**What to work on:** Give back exactly the lines of the entries below from the line with "Email (1182, 1698)" to the line with "Screenshot is 318x2576.", inclusive, and only those.

**Data provided:**

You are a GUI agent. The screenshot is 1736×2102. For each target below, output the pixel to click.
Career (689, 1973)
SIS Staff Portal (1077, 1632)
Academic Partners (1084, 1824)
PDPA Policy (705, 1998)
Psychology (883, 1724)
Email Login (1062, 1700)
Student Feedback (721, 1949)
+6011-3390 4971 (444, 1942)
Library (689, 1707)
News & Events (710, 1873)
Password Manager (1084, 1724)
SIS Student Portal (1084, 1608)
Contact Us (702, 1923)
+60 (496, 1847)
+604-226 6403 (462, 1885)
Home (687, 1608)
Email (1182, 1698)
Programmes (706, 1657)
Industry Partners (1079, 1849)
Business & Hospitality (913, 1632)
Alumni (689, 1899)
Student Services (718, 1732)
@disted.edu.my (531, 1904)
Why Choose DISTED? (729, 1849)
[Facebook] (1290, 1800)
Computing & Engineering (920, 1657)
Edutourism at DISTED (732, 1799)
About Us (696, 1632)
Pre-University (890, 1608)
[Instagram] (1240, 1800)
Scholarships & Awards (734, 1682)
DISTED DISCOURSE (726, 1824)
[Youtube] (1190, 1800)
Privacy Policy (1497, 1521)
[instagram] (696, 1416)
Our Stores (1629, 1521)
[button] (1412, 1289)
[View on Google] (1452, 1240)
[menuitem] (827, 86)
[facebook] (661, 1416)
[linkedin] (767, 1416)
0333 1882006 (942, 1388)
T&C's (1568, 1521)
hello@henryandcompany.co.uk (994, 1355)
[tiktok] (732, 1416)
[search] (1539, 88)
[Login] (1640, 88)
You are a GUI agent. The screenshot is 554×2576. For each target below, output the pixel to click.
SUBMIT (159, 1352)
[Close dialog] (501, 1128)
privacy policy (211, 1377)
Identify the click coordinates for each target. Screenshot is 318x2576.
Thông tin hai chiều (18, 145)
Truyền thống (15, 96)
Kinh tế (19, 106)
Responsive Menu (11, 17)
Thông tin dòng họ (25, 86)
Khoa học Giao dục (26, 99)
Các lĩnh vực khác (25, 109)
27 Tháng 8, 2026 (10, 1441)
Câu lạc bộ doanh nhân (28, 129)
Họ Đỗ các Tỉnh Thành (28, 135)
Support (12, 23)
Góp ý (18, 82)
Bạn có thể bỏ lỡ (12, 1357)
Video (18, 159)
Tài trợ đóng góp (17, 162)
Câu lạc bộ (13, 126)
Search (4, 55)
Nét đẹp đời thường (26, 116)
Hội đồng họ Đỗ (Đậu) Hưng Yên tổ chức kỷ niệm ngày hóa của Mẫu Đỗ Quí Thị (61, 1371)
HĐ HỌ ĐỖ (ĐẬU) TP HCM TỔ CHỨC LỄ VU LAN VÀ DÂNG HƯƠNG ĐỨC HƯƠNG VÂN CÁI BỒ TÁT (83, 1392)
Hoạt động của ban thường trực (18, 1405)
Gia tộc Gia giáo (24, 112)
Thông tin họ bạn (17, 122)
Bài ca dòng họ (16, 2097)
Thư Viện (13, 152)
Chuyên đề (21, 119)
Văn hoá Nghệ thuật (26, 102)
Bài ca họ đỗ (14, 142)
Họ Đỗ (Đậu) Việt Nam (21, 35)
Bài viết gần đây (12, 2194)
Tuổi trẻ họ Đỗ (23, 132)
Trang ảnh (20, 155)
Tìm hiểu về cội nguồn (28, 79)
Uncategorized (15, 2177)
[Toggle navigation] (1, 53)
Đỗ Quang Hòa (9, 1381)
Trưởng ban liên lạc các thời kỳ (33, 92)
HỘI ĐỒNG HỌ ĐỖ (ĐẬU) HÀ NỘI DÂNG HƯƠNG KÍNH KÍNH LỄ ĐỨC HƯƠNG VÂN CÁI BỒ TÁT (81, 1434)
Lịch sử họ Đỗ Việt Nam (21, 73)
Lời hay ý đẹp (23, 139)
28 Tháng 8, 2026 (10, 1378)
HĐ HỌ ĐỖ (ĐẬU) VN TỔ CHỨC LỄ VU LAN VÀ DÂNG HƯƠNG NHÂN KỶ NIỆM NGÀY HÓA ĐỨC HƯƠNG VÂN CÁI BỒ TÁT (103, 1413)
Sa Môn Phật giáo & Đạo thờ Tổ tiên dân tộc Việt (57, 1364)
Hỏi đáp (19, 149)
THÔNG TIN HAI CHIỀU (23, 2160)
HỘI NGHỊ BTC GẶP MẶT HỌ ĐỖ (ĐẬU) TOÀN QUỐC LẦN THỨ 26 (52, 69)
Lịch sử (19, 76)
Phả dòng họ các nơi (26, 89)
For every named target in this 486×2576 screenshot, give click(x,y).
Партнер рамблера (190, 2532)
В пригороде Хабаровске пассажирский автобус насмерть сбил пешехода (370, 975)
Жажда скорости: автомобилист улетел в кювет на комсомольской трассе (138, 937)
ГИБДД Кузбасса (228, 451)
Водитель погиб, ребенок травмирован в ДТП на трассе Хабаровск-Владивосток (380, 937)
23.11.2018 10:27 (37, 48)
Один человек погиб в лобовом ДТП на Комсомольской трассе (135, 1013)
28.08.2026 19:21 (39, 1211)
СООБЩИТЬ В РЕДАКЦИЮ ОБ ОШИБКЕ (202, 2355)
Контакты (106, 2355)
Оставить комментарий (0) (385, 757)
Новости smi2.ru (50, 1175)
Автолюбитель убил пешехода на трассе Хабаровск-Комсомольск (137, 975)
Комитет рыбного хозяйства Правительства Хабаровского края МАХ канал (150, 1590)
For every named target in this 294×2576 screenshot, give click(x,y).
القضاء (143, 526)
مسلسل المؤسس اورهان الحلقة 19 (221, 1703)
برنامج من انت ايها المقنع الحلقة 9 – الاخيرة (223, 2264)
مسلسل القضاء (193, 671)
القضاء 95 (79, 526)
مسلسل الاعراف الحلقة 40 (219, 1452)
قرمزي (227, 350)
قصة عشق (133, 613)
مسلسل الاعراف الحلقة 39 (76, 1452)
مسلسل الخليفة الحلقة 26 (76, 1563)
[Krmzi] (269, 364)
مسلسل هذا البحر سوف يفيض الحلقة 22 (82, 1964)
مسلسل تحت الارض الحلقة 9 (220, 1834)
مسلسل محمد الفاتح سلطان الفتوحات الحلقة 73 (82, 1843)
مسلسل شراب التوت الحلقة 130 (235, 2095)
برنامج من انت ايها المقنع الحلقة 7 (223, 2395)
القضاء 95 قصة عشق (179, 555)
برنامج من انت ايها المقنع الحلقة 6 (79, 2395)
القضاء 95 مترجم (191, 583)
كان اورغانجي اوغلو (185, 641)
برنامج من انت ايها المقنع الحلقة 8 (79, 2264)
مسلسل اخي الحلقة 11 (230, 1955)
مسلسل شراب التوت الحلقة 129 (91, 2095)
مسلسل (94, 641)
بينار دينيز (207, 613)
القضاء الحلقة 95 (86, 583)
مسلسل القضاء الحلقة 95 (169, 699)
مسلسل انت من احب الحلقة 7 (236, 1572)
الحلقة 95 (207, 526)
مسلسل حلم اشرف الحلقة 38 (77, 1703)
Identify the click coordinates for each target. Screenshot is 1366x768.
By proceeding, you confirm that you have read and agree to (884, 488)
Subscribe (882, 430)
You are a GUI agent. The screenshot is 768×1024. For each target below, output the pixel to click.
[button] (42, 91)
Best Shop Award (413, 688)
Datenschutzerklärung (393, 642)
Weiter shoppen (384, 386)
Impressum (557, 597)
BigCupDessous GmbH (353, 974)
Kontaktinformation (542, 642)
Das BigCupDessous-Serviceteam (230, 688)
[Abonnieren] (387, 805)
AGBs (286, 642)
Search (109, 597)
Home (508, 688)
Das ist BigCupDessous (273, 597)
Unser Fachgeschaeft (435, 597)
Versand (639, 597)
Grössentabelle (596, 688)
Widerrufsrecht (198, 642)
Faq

**Exercise solution:**
Email (1182, 1698)
Programmes (706, 1657)
Industry Partners (1079, 1849)
Business & Hospitality (913, 1632)
Alumni (689, 1899)
Student Services (718, 1732)
@disted.edu.my (531, 1904)
Why Choose DISTED? (729, 1849)
[Facebook] (1290, 1800)
Computing & Engineering (920, 1657)
Edutourism at DISTED (732, 1799)
About Us (696, 1632)
Pre-University (890, 1608)
[Instagram] (1240, 1800)
Scholarships & Awards (734, 1682)
DISTED DISCOURSE (726, 1824)
[Youtube] (1190, 1800)
Privacy Policy (1497, 1521)
[instagram] (696, 1416)
Our Stores (1629, 1521)
[button] (1412, 1289)
[View on Google] (1452, 1240)
[menuitem] (827, 86)
[facebook] (661, 1416)
[linkedin] (767, 1416)
0333 1882006 (942, 1388)
T&C's (1568, 1521)
hello@henryandcompany.co.uk (994, 1355)
[tiktok] (732, 1416)
[search] (1539, 88)
[Login] (1640, 88)
You are a GUI agent. The screenshot is 554×2576. For each target below, output the pixel to click.
SUBMIT (159, 1352)
[Close dialog] (501, 1128)
privacy policy (211, 1377)
Identify the click coordinates for each target. Screenshot is 318x2576.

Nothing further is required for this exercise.